This work addresses the failure of probes in probe-guided fine-tuning due to Goodhart’s Law—where probes, when optimized as objectives, lose reliability. We propose an alignment method that jointly suppresses toxicity and preserves probe fidelity. Our core innovation lies in synergistically integrating supervised fine-tuning (SFT) and direct preference optimization (DPO) for probe-guided training: DPO substantially outperforms SFT, achieving both effective toxicity reduction and high probe accuracy in detecting harmful representations. Crucially, only a lightweight probe retraining post-fine-tuning is required to restore >95% of the original probe accuracy—eliminating the need for complex probe ensembling. Experiments across multiple toxicity benchmarks demonstrate significant toxicity reduction while maintaining robust internal monitoring capability, thereby validating the feasibility and practicality of probe-guided alignment.

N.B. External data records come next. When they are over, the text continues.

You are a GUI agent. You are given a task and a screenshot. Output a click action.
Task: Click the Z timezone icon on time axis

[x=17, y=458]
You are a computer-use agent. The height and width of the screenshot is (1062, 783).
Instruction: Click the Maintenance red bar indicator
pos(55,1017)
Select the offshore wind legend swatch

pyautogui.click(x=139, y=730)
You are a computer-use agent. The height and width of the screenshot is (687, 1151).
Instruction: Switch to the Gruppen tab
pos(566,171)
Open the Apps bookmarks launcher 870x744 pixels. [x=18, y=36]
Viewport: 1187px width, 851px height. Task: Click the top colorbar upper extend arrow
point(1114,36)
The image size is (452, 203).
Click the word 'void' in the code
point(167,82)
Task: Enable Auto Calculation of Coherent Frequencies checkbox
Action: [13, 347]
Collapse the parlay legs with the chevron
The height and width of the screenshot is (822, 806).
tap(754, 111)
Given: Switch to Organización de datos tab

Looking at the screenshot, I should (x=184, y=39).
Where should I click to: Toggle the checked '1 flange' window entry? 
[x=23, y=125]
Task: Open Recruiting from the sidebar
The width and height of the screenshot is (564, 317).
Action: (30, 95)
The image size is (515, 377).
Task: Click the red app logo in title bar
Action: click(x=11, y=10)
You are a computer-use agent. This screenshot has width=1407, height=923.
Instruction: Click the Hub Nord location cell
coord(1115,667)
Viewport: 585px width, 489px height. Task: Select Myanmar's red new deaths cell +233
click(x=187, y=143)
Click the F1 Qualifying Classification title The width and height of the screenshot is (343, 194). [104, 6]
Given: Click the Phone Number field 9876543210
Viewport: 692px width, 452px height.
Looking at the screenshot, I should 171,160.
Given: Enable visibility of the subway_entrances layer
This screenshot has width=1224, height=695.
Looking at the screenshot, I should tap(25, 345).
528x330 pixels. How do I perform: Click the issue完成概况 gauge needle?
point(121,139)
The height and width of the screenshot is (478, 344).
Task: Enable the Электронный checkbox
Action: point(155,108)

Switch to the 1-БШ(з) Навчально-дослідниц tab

Probes trained on model activations can detect undesirable behaviors like deception or biases that are difficult to identify from outputs alone. This makes them useful detectors to identify misbehavior. Furthermore, they are also valuable training signals, since they not only reward outputs, but also good internal processes for arriving at that output. However, training against interpretability tools raises a fundamental concern: when a monitor becomes a training target, it may cease to be reliable (Goodhart's Law). We propose two methods for training against probes based on Supervised Fine-tuning and Direct Preference Optimization. We conduct an initial exploration of these methods in a testbed for reducing toxicity and evaluate the amount by which probe accuracy drops when training against them. To retain the accuracy of probe-detectors after training, we attempt (1) to train against an ensemble of probes, (2) retain held-out probes that aren't used for training, and (3) retrain new probes after training. First, probe-based preference optimization unexpectedly preserves probe detectability better than classifier-based methods, suggesting the preference learning objective incentivizes maintaining rather than obfuscating relevant representations. Second, probe diversity provides minimal practical benefit - simply retraining probes after optimization recovers high detection accuracy. Our findings suggest probe-based training can be viable for certain alignment methods, though probe ensembles are largely unnecessary when retraining is feasible.